Fractions represent parts of a whole. A fraction a/b means 'a parts out of b equal parts'. In Class 7, we go beyond basic fractions to learn multiplication and division of fractions and decimals.
- Types of Fractions:
- Proper fraction: numerator < denominator, e.g. 3/5
- Improper fraction: numerator ≥ denominator, e.g. 7/4
- Mixed number: whole part + fractional part, e.g. 1 and 3/4
Multiplication of Fractions:
To multiply two fractions, multiply their numerators together and their denominators together.
(a/b) x (c/d) = (a x c)/(b x d)
To multiply a fraction by a whole number, treat the whole number as a fraction with denominator 1.
Division of Fractions:
To divide by a fraction, multiply by its reciprocal.
(a/b) / (c/d) = (a/b) x (d/c) = (a x d)/(b x c)
Decimals:
A decimal is another way to write a fraction with denominator 10, 100, 1000, etc.
- 0.1 = 1/10, 0.01 = 1/100
- Multiplication of Decimals:
- Multiply as whole numbers, then count total decimal places in both numbers and place the decimal point accordingly.
- Multiplying by 10: move decimal point one place right.
- Multiplying by 0.1: move decimal point one place left.
- Division of Decimals:
- Dividing by 10: move decimal point one place left.
- To divide a decimal by another decimal, convert the divisor to a whole number by multiplying both dividend and divisor by 10 or 100 as needed.
Find 3/4 x 2/5.
= (3 x 2)/(4 x 5) = 6/20 = 3/10.
Find 2 and 1/3 x 1 and 1/2.
Convert to improper fractions: 7/3 x 3/2 = 21/6 = 7/2 = 3 and 1/2.
Find 5/6 divided by 2/3.
= 5/6 x 3/2 = 15/12 = 5/4 = 1 and 1/4.
Multiply 3.5 x 2.4.
35 x 24 = 840. Both numbers have 1 decimal place each (total 2). So 3.5 x 2.4 = 8.40.
Divide 0.48 by 0.6.
Multiply both by 10: 4.8 / 6 = 0.8.
A ribbon is 6 and 3/4 m long. How many pieces of 3/4 m can be cut from it?
6 and 3/4 / (3/4) = (27/4) x (4/3) = 108/12 = 9 pieces.
Find the area of a rectangle with length 4.5 cm and breadth 2.3 cm.
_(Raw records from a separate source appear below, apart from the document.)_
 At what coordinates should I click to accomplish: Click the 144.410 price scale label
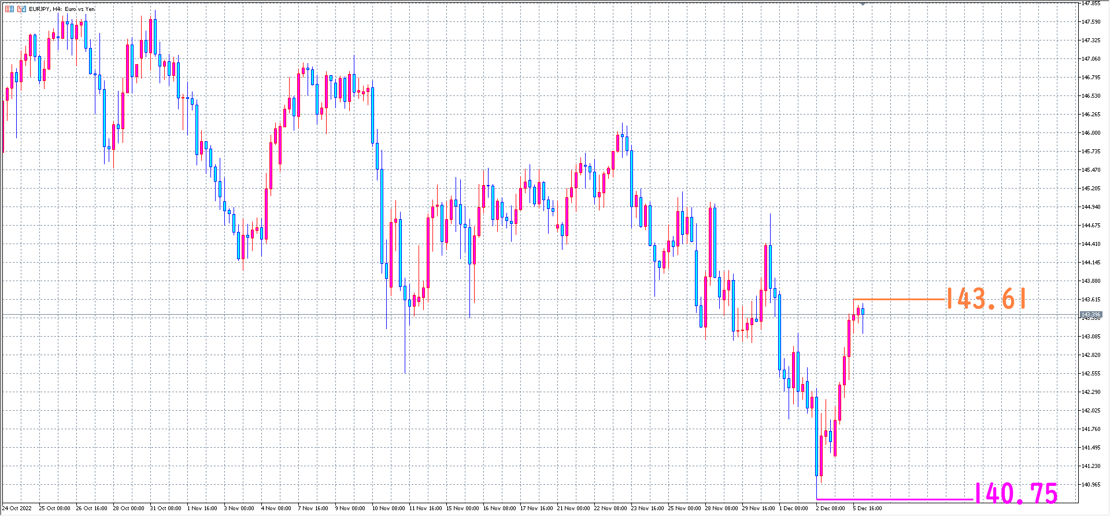click(1091, 244)
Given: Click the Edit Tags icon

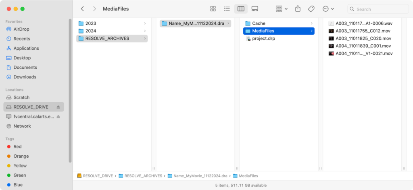Looking at the screenshot, I should 311,9.
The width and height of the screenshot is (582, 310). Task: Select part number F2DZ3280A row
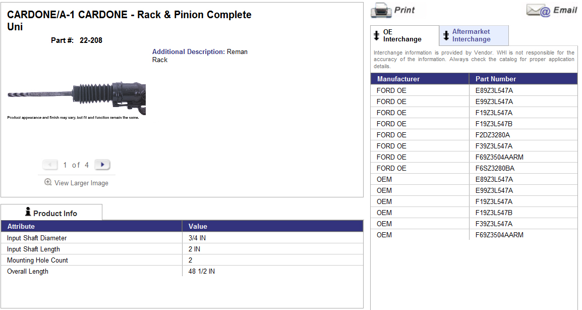point(493,135)
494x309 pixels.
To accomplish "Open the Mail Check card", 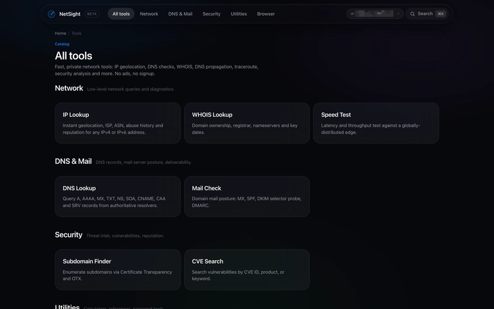I will pos(246,197).
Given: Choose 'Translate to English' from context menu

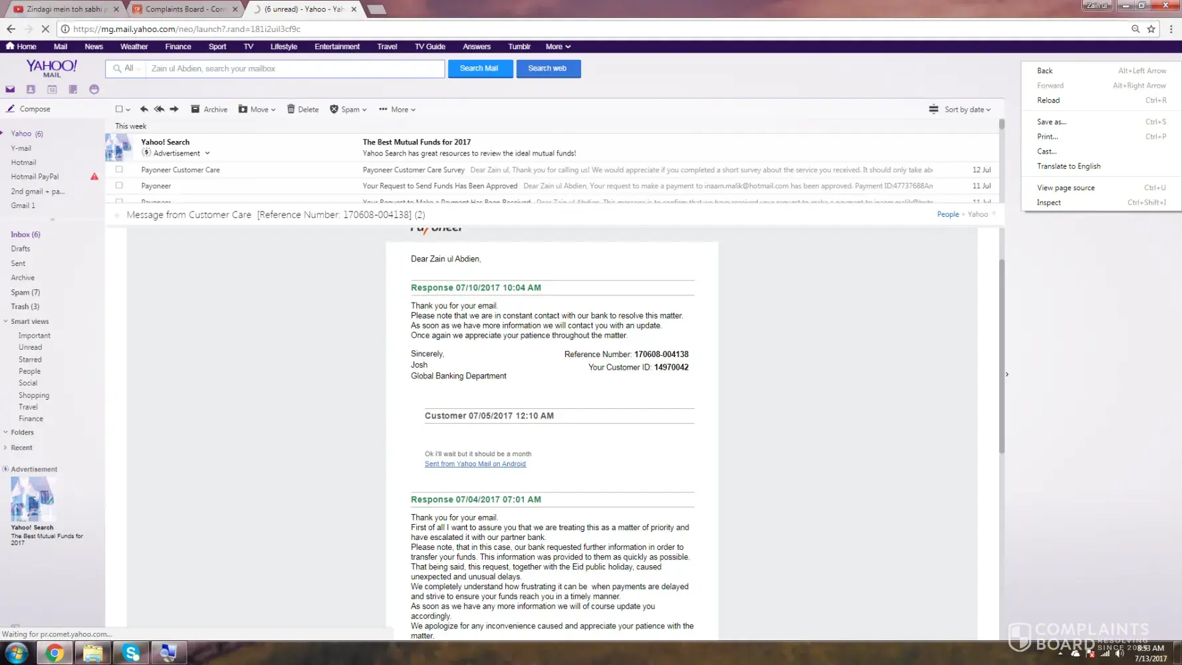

Area = 4.5 x 2.3. 45 x 23 = 1035. Two decimal places total: Area = 10.35 sq cm.
- Key Formulas:
- (a/b) x (c/d) = ac/bd
- (a/b) / (c/d) = (a x d)/(b x c)
Common mistakes
When dividing fractions, always invert the SECOND fraction (the divisor) and then multiply. Do not invert both. When multiplying decimals, count the total number of decimal places, not just one of the numbers.
Summary
Fractions and decimals are two ways to represent parts of a whole. Multiplication of fractions is straightforward (multiply numerator and denominator). Division means multiplying by the reciprocal. Decimal operations use similar ideas through place value.